Metaxia recommends “Ain’t No Sunshine” by Bill Withers

Ain’t No Sunshine by Bill Withers is the song that makes the rest of the world fade, and all the bad things in the world seem beautiful and romantic.

I first heard this song in the movie, Notting Hill, in the scene where Hugh Grant’s character is walking into a plethora of seasons, heartbroken, after seemingly losing the woman (Julia Roberts) he loves.

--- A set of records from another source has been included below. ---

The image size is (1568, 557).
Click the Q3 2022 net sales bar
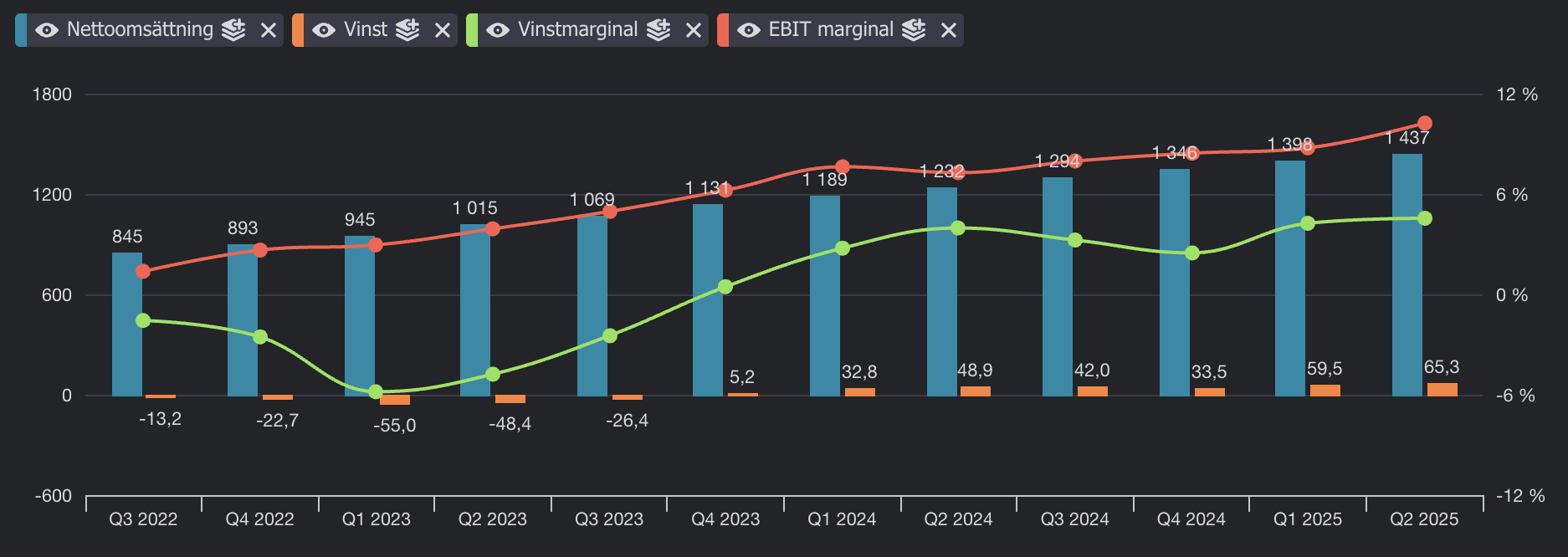[x=127, y=324]
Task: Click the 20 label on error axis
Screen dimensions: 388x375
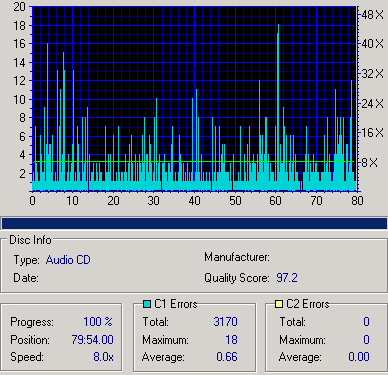Action: coord(19,6)
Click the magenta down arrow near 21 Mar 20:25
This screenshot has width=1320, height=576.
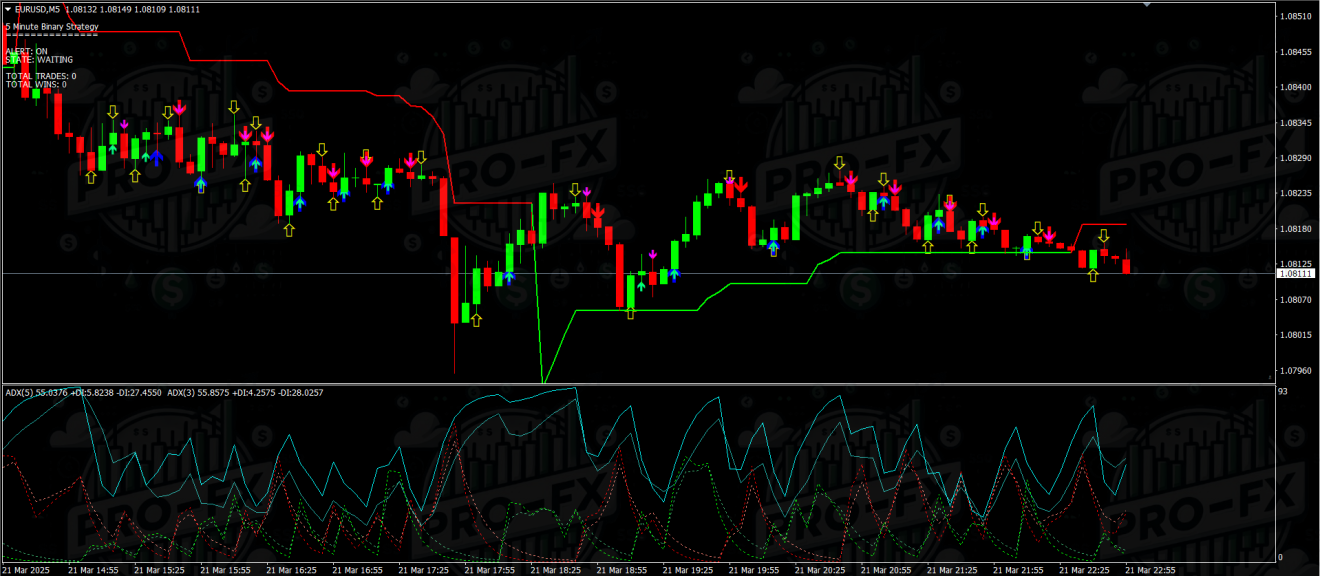850,180
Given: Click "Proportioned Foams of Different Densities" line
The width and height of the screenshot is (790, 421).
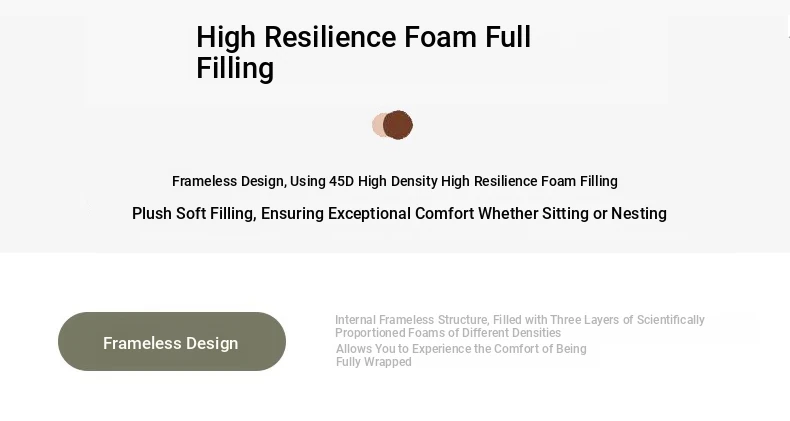Looking at the screenshot, I should pos(448,333).
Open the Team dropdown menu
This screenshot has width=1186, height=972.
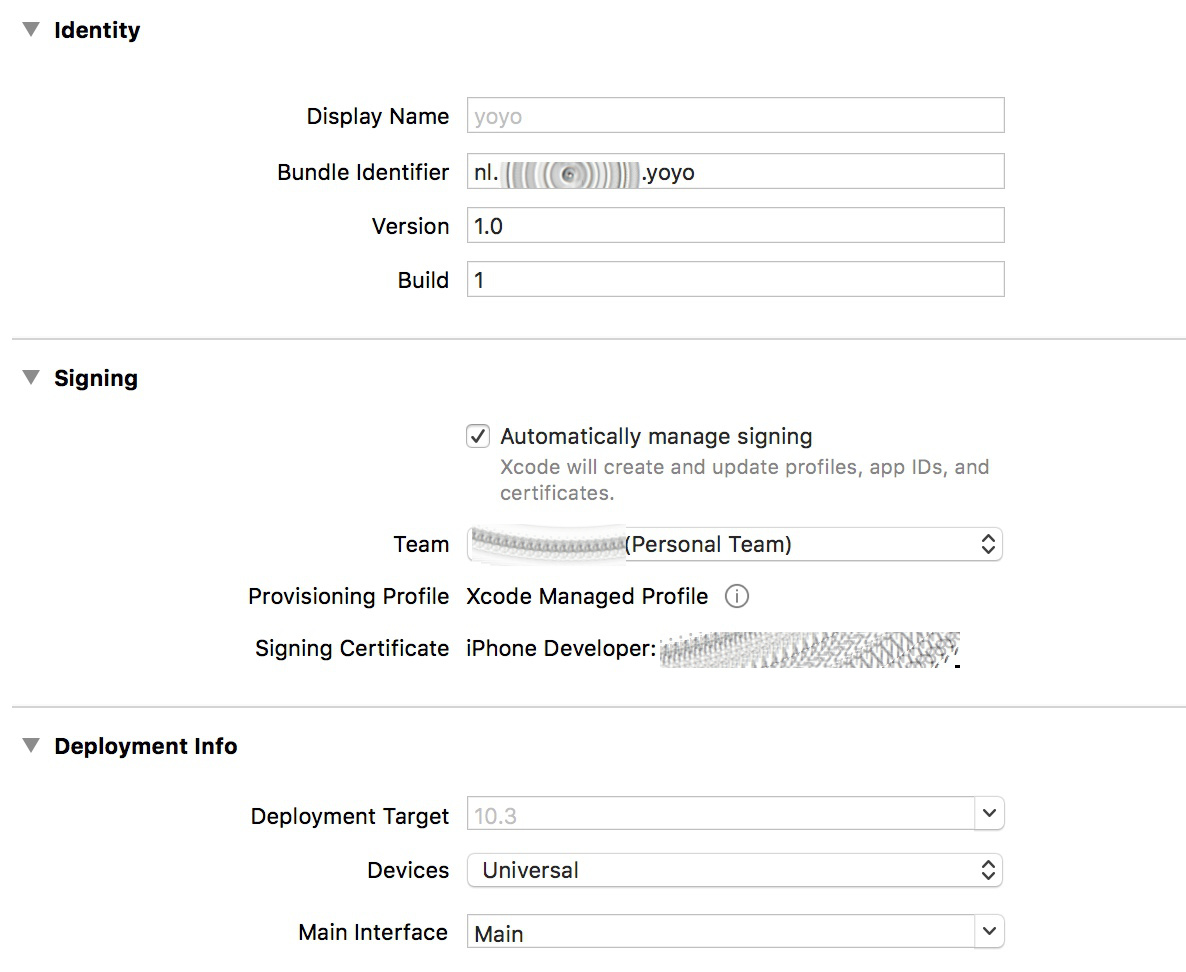[734, 544]
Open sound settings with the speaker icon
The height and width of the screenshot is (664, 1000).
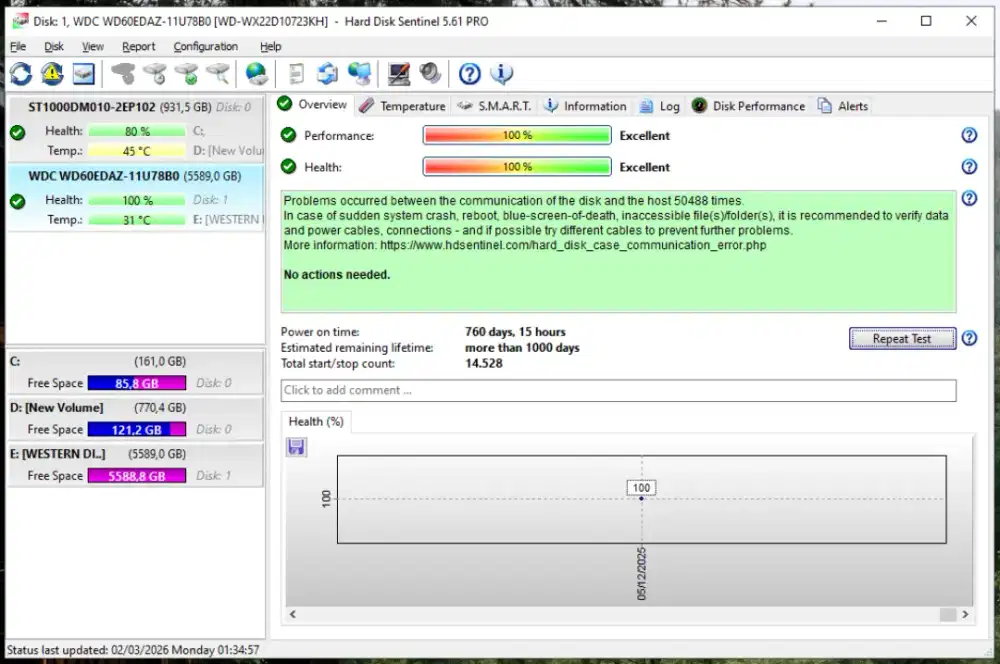click(430, 73)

It’s an uncomplicated song, where most songs today are preachy or too confusing (where the guy is singing about wanting and loving the girl, but instead he gets drunk and tries to get her off his mind). “Ain’t No Sunshine” is simple: Bill Withers is basically saying “my love has gone, and she has taken the sun and all it’s radiance with her”.

Heart!

(Song recommendation by Metaxia Tzimouli)

Lee Recommends: “Vanishing Twin Syndrome” by Vanishing Twin

Having spent most of the Noughties obsessed with Stereolab and Broadcast after hearing the late John Peel play them on late night Radio 1, I never really got over the sudden deaths of Broadcast’s Trish Keenan and Stereolab’s Mary Hansen. Soundalike bands may have ebbed and flowed, but not until Vanishing Twin arrived has any band excited me as much as the ‘lab and the ‘cast. Sad events often lead to questions about what might have been. In this case, what would each of the band’s respective outputs have been like in 2018? Awesome, no doubt. Different, certainly. Vanishing Twin, for me at least, are the perfect amalgamation of everything that was great about Stereolab and Broadcast.

The London outfit released their debut LP (‘Choose Your Own Adventure’) in 2016, having formed the year before as the band ‘Orlando’. From it, a single and opener on that LP ‘Vanishing Twin Syndrome’ has a ‘lost soundtrack’ feel to it. You know, something from an underground 60’s film that has been found in the archives. Cathy’s lovely vocal not only instantly recalls Mary Hansen’s 60’s pop loveliness, but also the otherworldliness of Keenan’s voice.

‘Vanishing Twin Syndrome’ sucks you in. ‘Oh yes, a beautiful melodic number this one..’ will quickly become ‘Oh my word: distorted stuff, twangy stuff and THOSE DRIVING DRUMS! Who IS this band?!’. 8 minutes and 10 seconds of psychedelic, jazzy, unholy racket. And, just when you think it’s all over after 4 minutes and 20 seconds — what’s this? Why has this tune segued into a crazy Italian library music track. Vibraphone, spacey SFX, some jazzy drumming that wouldn’t sound out of place on a 60’s Blue Note record, urgent violins, pops, groans…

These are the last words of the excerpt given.